Date of Award

2014

Document Type

Thesis

Degree Name

Master of Science in Nursing (MSN)

First Advisor

Candice Rome

Abstract

Studies have shown that medication administration errors are a critical issue in healthcare and more importantly preventing this type of error depends on precise reporting. Analysis of medication errors can lead to healthcare system improvement and reduced risk if the errors are detected, reported, and used to formulate improved patient care practices and systems. Nurses are the front line of defense to intercept and report errors. Through a review of the literature, it has been determined that nurses possibly fear blame and punishment when a Medication Administration Error (MAE) occurs; therefore, the purpose of this Master of Science in Nursing (MSN) Thesis was to examine whether nurses avoid reporting MAEs due to perceived fears of retribution.

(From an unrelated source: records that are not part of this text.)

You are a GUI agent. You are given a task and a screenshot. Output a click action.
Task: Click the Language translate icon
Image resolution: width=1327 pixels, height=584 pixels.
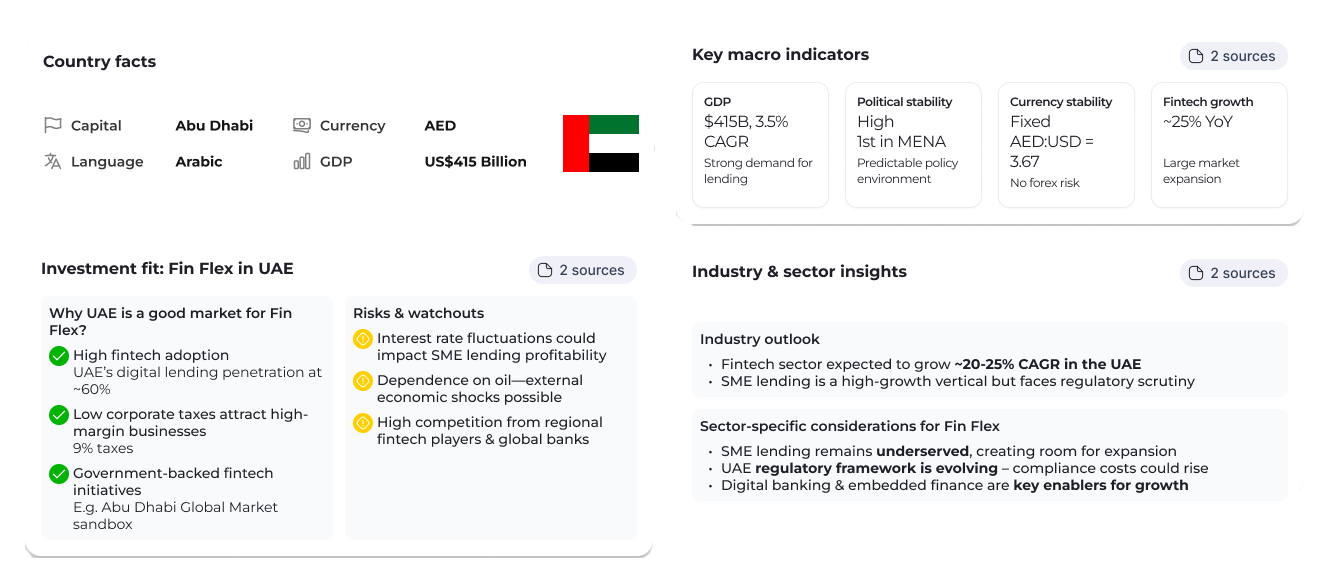pos(53,161)
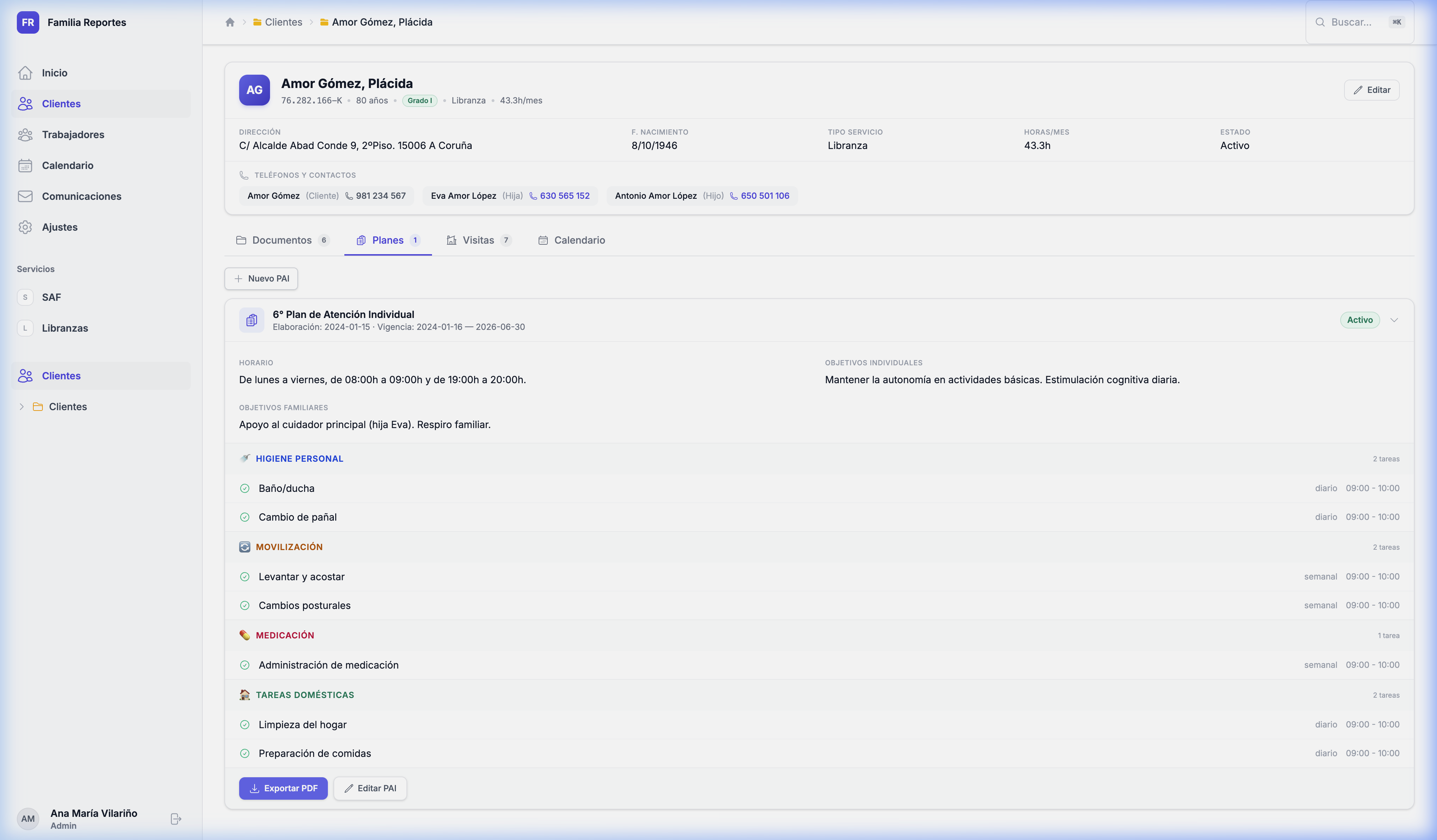
Task: Switch to the Documentos tab
Action: coord(282,240)

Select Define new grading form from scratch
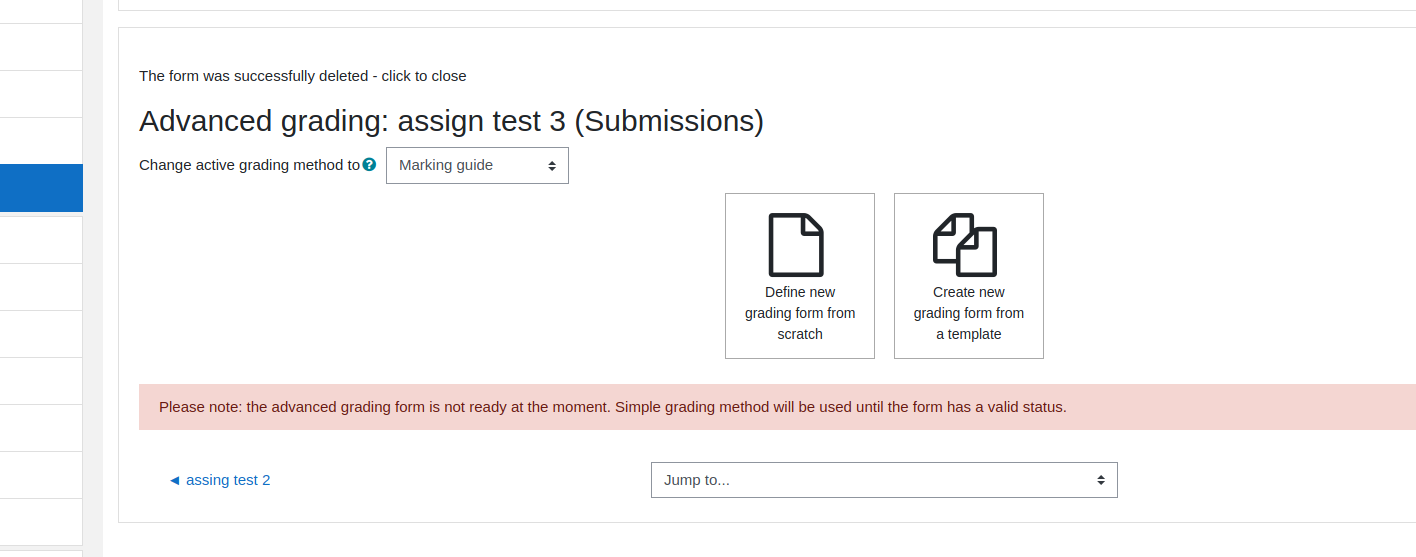click(x=800, y=276)
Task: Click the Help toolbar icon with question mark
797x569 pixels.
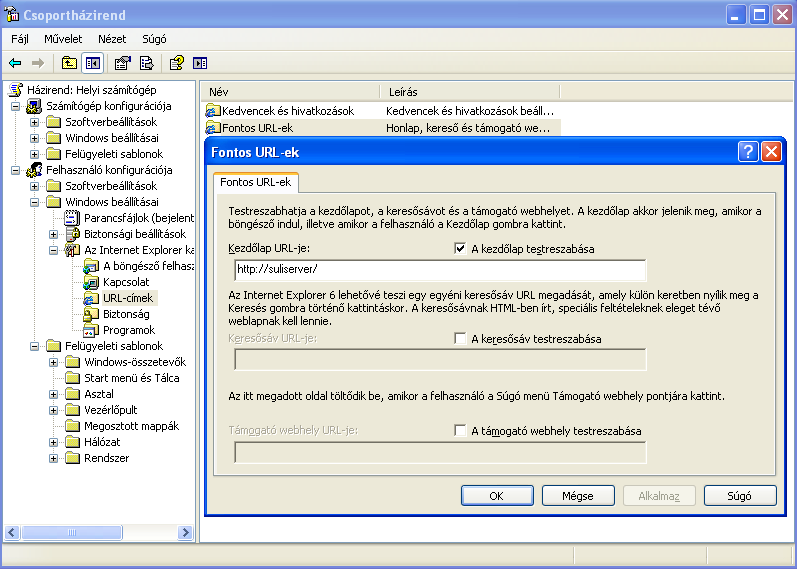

A quantitative cross-section correlative design was used to implement the study. The Medication Administration Error (MAE) Reporting Survey was utilized as the survey instrument. The study sample was comprised of registered nurses working on various inpatient units. The subjects were recruited through convenience sampling, with 48 participants being used for the study. The data was analyzed by calculating means and standard deviations for individual items and for subscales, and correlational analyses were conducted to determine if an association exists between perceived reporting barriers and perceived frequency of reporting. The study identified that the primary perceived barriers to reporting MAEs were fear related. Nurses indicated that additional barriers to reporting are due to not receiving positive feedback for passing medications correctly and that nurses may not think that the error is important enough to be reported. Also identified in this study, is the fact that nurses perceive that medication errors are underreported; although no correlation was found to exist between perceived reporting barriers and nurses' perceptions of the frequency of medication error reporting.